English cricketer and racehorse trainer

Herbert Henry Gratwicke Blagrave (3 March 1899 – 4 July 1981) was an English cricketer and racehorse trainer. He was a slow bowler who played for Gloucestershire.

==Early life==
Blagrave was born at Charlton Kings near Cheltenham, son of John Gratwicke Blagrave (1853–1926), of Hambrook House, Charlton Kings, Captain (and hon. Major) in the North Somerset Imperial Yeomanry, and his wife, Fanny Julia (d. 1939), daughter of Sir Alexander Beaumont Churchill Dixie, 10th Baronet, and widow of Lord Henry Somerset, son of Henry Somerset, 8th Duke of Beaufort.
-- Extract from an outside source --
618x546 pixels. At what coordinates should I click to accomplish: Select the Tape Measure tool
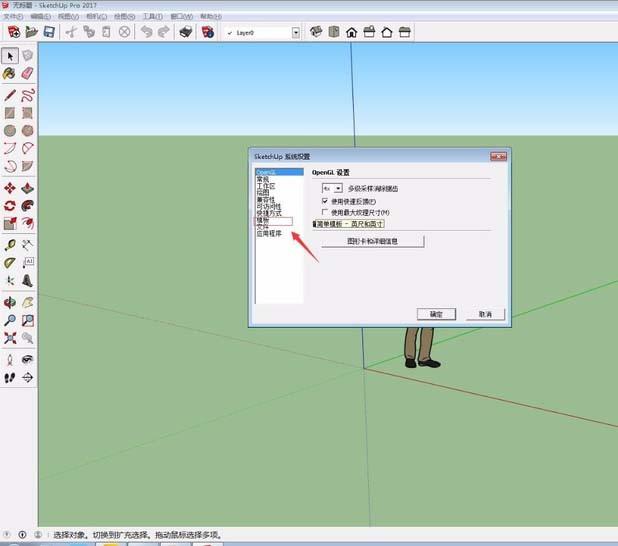(10, 244)
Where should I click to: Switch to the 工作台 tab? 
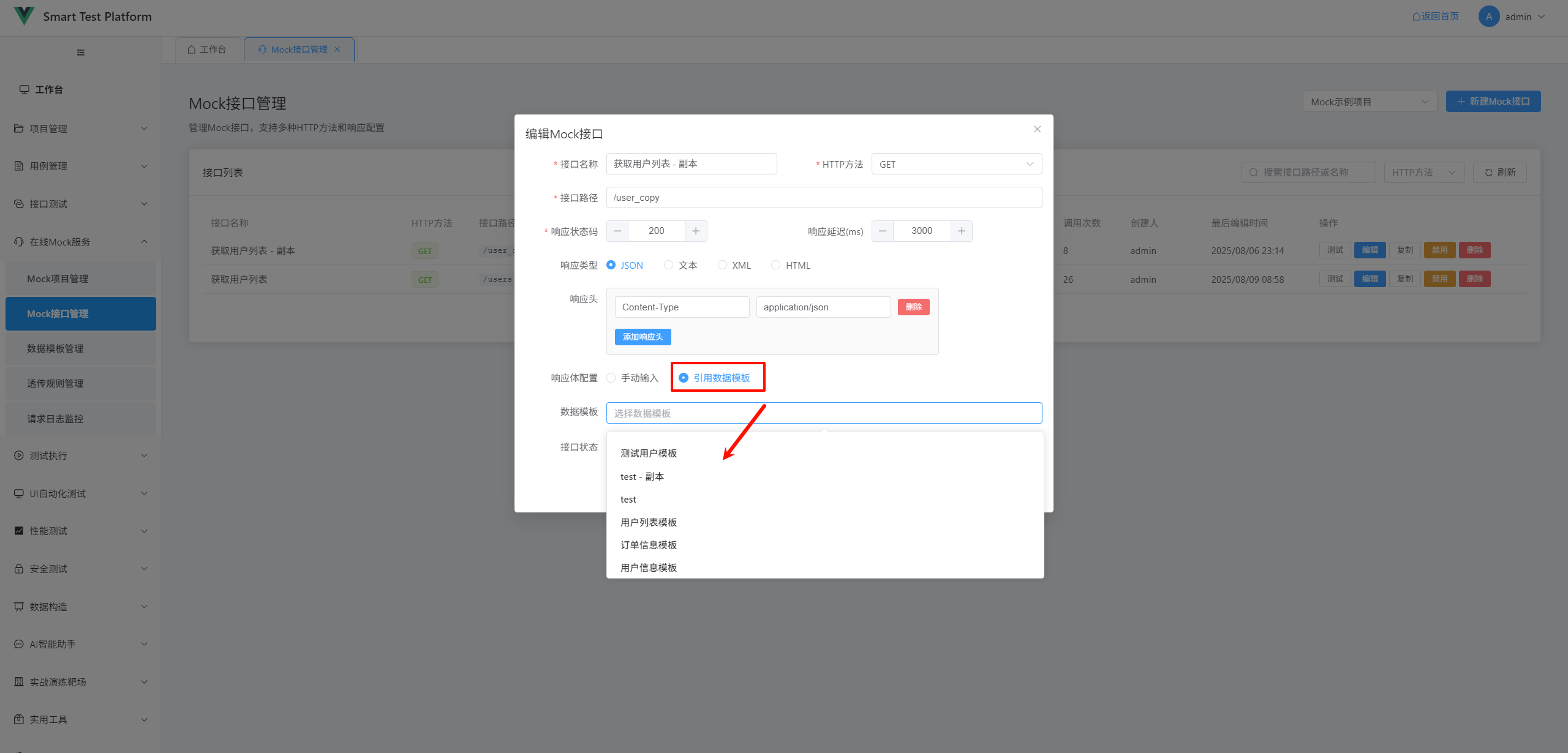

He had a younger brother, Peter, born 1901. The Blagrave family was of Calcot Park in Berkshire, until it was sold by the heir, his father's elder brother, Henry Barry Blagrave.

==Cricket==
Blagrave made a single first-class appearance for the Gloucestershire County Cricket team, during the 1922 season, against Derbyshire. From the lower order, he scored a duck in the first innings in which he batted, and 12 runs in the second.

==Military activities==
Blagrave served as a temporary lieutenant in the Royal Artillery.

==Later life==
Blagrave had some success as an owner and trainer of racehorses, sending out Private Walk to win consecutive editions of the Old Newton Cup. He was also the president of Southampton Football Club.

In 1943, Blagrave married Mrs Gwendoline Sutton, daughter of Thomas Forsyth-Forrest, of the Querns, Cirencester, Gloucestershire. They had no children. In 1964 he bought the manor of Linkenholt in Hampshire, which comprised the manor house, 21 cottages and houses, 1,500 acres of farmland, 450 acres of woodland, a village shop, and a blacksmith's forge. Predeceased by his wife, Blagrave died at his home, The Grange, at Beckhampton near Marlborough. As he had no heir, he established the Herbert and Peter Blagrave Charitable Trust, with orders that the money should be spent on sick children, the elderly, and injured jockeys. Blagrave's property, the trust's main endowment, was sold in 2009 to allowing for diversified investments and increased distribution of grants.